HazyResearch / evaporate

This repo contains data and code for the paper "Language Models Enable Simple Systems for Generating Structured Views of Heterogeneous Data Lakes"
475 stars 45 forks source link

Missing data set /fda-ai-pmas/510k/ or data gen is missing something? #25

Closed brando90 closed 8 months ago

brando90 commented 1 year ago

I downloaded the data as instructed but it's missing the /fda-ai-pmas/510k/?

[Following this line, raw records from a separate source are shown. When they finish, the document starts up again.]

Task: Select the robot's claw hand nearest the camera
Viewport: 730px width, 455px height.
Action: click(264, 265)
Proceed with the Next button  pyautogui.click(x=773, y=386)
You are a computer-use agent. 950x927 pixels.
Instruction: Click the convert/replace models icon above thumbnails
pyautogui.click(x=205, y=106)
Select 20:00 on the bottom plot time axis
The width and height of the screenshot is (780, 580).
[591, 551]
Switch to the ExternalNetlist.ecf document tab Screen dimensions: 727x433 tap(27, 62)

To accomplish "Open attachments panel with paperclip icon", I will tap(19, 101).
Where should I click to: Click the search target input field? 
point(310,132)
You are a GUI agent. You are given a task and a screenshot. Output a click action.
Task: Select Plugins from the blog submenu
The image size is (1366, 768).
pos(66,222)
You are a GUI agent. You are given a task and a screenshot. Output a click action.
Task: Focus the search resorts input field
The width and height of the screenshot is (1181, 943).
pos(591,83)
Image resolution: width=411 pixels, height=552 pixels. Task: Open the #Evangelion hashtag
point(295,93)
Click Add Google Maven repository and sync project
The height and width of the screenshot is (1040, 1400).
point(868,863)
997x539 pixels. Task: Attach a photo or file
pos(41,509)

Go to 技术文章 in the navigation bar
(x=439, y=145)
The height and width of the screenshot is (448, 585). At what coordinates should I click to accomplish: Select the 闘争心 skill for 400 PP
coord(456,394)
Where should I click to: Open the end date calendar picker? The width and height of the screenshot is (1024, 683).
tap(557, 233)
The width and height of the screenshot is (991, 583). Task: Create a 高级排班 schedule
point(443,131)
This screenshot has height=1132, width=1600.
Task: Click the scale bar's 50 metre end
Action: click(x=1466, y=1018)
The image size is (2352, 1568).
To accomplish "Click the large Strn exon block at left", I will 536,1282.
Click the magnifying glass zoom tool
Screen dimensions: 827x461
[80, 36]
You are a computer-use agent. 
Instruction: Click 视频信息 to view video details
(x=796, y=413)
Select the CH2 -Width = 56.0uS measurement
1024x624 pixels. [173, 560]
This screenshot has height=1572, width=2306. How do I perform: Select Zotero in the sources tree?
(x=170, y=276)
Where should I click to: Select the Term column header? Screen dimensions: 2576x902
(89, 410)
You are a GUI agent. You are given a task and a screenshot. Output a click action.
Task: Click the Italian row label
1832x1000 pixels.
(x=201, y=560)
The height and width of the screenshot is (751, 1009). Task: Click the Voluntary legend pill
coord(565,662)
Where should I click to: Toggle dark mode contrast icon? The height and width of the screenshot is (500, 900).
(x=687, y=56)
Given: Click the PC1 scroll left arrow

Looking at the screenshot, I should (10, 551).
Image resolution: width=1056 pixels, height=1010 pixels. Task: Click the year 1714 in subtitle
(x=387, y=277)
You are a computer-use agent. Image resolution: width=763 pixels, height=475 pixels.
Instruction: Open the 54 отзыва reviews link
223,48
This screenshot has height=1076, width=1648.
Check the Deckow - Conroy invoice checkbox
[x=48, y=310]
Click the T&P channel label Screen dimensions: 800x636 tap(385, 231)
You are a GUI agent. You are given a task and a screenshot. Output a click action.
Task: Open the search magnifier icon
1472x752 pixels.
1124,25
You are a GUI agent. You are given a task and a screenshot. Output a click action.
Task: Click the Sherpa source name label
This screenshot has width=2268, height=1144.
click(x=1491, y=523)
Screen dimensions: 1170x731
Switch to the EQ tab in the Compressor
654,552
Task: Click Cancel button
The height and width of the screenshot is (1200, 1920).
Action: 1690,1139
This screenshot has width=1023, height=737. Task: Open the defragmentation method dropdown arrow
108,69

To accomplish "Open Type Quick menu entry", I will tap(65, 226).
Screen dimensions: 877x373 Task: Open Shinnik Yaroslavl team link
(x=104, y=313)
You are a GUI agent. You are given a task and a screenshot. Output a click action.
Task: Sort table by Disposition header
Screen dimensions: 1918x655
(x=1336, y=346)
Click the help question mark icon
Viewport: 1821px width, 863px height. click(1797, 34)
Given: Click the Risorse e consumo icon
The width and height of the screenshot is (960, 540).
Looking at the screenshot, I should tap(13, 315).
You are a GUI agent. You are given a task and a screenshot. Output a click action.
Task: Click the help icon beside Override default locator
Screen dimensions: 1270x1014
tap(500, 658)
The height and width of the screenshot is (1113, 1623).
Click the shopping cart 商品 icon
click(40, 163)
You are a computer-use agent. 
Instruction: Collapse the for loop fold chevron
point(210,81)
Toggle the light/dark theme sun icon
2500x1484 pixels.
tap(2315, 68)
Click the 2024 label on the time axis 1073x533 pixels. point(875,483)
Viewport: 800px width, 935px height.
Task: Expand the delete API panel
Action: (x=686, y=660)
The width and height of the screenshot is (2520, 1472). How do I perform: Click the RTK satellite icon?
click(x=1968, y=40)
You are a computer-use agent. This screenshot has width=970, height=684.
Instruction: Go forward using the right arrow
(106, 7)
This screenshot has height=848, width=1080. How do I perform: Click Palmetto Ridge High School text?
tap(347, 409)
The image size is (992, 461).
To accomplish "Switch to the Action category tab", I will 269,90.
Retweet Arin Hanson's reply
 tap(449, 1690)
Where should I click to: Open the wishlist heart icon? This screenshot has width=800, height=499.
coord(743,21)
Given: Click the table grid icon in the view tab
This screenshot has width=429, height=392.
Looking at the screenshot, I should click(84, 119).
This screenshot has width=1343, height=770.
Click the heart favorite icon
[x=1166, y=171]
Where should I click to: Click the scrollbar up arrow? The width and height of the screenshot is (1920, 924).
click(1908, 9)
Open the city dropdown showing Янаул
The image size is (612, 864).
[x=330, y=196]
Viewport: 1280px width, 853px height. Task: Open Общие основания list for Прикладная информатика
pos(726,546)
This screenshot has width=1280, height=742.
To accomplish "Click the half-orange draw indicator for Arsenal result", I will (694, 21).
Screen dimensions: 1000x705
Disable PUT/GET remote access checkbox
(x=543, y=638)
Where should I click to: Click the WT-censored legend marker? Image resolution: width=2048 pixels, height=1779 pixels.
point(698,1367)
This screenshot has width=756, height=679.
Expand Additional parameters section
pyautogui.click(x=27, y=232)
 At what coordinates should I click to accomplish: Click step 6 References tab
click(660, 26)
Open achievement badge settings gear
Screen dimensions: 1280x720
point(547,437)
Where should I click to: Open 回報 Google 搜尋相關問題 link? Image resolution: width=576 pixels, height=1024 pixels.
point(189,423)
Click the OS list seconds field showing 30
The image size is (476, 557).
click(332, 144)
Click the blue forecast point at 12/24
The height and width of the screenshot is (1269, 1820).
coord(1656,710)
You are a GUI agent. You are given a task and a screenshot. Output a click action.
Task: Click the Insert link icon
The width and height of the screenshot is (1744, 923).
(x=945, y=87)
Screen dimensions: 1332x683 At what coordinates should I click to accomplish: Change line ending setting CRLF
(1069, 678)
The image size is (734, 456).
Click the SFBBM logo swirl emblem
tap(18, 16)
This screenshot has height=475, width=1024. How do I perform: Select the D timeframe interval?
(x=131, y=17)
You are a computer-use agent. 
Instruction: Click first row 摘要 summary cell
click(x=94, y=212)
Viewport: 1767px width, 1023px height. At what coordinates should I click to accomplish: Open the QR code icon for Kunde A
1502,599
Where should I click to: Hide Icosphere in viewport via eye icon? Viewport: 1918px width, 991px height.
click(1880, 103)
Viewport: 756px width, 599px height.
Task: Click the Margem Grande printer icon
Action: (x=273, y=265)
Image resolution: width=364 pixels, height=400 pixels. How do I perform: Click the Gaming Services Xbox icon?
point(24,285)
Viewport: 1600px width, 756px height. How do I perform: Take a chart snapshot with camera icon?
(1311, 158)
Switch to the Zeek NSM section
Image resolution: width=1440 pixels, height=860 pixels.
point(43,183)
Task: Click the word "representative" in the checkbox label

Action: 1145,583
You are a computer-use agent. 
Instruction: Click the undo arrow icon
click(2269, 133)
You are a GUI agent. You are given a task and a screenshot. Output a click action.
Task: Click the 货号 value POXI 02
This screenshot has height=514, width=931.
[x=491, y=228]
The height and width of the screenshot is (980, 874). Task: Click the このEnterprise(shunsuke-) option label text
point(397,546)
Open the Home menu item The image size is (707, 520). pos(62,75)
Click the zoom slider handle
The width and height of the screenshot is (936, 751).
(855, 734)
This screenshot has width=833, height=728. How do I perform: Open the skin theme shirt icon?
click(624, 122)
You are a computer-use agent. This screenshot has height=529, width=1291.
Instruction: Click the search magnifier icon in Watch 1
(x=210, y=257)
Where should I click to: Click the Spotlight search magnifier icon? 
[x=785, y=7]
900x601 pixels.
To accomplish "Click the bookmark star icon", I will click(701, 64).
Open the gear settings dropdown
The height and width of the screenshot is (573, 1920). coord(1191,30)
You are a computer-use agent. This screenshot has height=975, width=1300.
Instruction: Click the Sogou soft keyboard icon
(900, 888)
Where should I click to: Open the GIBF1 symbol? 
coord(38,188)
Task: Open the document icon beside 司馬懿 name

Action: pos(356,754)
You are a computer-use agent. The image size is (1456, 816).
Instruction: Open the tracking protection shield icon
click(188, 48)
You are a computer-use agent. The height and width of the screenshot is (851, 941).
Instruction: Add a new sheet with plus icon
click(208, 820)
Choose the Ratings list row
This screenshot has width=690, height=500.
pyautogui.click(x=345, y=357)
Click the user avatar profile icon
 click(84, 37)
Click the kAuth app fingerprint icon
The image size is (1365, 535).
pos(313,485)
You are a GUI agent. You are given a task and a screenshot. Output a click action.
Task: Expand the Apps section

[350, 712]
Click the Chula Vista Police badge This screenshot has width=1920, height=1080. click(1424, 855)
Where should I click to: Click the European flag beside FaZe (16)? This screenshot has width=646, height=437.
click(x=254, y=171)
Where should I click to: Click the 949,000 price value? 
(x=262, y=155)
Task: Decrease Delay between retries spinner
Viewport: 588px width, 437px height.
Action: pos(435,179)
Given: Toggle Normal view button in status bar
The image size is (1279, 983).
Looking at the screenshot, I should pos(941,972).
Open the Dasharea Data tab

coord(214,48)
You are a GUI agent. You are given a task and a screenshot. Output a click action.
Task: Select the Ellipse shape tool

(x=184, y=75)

(maf) brando9@ampere1:~/data/evaporate$ python ~/evaporate/evaporate/run_profiler.py \
>     --data_lake fda_510ks \
>     --do_end_to_end False \
>     --num_attr_to_cascade 50 \
>     --num_top_k_scripts 10 \
>     --train_size 10 \
>     --combiner_mode ws \
>     --use_dynamic_backoff True \
>     --KEYS ${keys}

Data lake
Traceback (most recent call last):
  File "/lfs/ampere1/0/brando9/evaporate/evaporate/run_profiler.py", line 476, in <module>
    main()
  File "/lfs/ampere1/0/brando9/evaporate/evaporate/run_profiler.py", line 472, in main
    run_experiment(profiler_args)
  File "/lfs/ampere1/0/brando9/evaporate/evaporate/run_profiler.py", line 235, in run_experiment
    _, _, _, _, args = get_structure(data_lake)
  File "/afs/cs.stanford.edu/u/brando9/evaporate/evaporate/utils.py", line 105, in get_structure
    files = get_all_files(args.data_dir)
  File "/afs/cs.stanford.edu/u/brando9/evaporate/evaporate/utils.py", line 49, in get_all_files
    for file in os.listdir(data_dir):
FileNotFoundError: [Errno 2] No such file or directory: '/lfs/ampere1/0/brando9/data/evaporate/data/fda-ai-pmas/510k/'

but nowhere to be fund:

(maf) brando9@ampere1:~/data/evaporate$ tree .
.
├── assets
│   └── banner.png
├── data
│   ├── enron
│   │   └── table.json
│   ├── fda_510ks
│   │   ├── docs.tar.gz
│   │   └── table.json
│   ├── generative_indexes
│   │   └── fda_510ks
│   ├── swde_movie_allmovie
│   │   ├── docs.tar.gz
│   │   └── table.json
│   ├── swde_movie_amctv
│   │   ├── docs.tar.gz
│   │   └── table.json
│   ├── swde_movie_hollywood
│   │   ├── docs.tar.gz
│   │   └── table.json
│   ├── swde_movie_iheartmovies
│   │   ├── docs.tar.gz
│   │   └── table.json
│   ├── swde_movie_imdb
│   │   ├── docs.tar.gz
│   │   └── table.json
│   ├── swde_movie_metacritic
│   │   ├── docs.tar.gz
│   │   └── table.json
│   ├── swde_movie_rottentomatoes
│   │   ├── docs.tar.gz
│   │   └── table.json
│   ├── swde_movie_yahoo
│   │   ├── docs.tar.gz
│   │   └── table.json
│   ├── swde_university_collegeprowler
│   │   ├── docs.tar.gz
│   │   └── table.json
│   ├── swde_university_ecampustours
│   │   ├── docs.tar.gz
│   │   └── table.json
│   ├── swde_university_embark
│   │   ├── docs.tar.gz
│   │   └── table.json
│   ├── swde_university_matchcollege
│   │   ├── docs.tar.gz
│   │   └── table.json
│   ├── swde_university_usnews
│   │   ├── docs.tar.gz
│   │   └── table.json
│   └── wiki_nba_players
│       ├── docs.tar.gz
│       └── table.json
└── README.md

20 directories, 33 files

is there a missing instruction or file or something else?

hasalams commented 11 months ago

I face the similar error. How to resolve this please?

FileNotFoundError: [Errno 2] No such file or directory: 'evaporate/data/fda-ai-pmas/510k/'

simran-arora commented 10 months ago

Please adjust the defaults in this config file depending on your directory names: https://github.com/HazyResearch/evaporate/blob/83204a54dd97fb0f51a01643b4fc16c97fc5e472/evaporate/configs.py#L60

xiaohaoxing commented 9 months ago

The huggingface dataset contains a directory named fda_510ks, so I replace the data_dir config into os.path.join(BASE_DATA_DIR, "fda_510ks") and it works.

simran-arora commented 8 months ago

Great!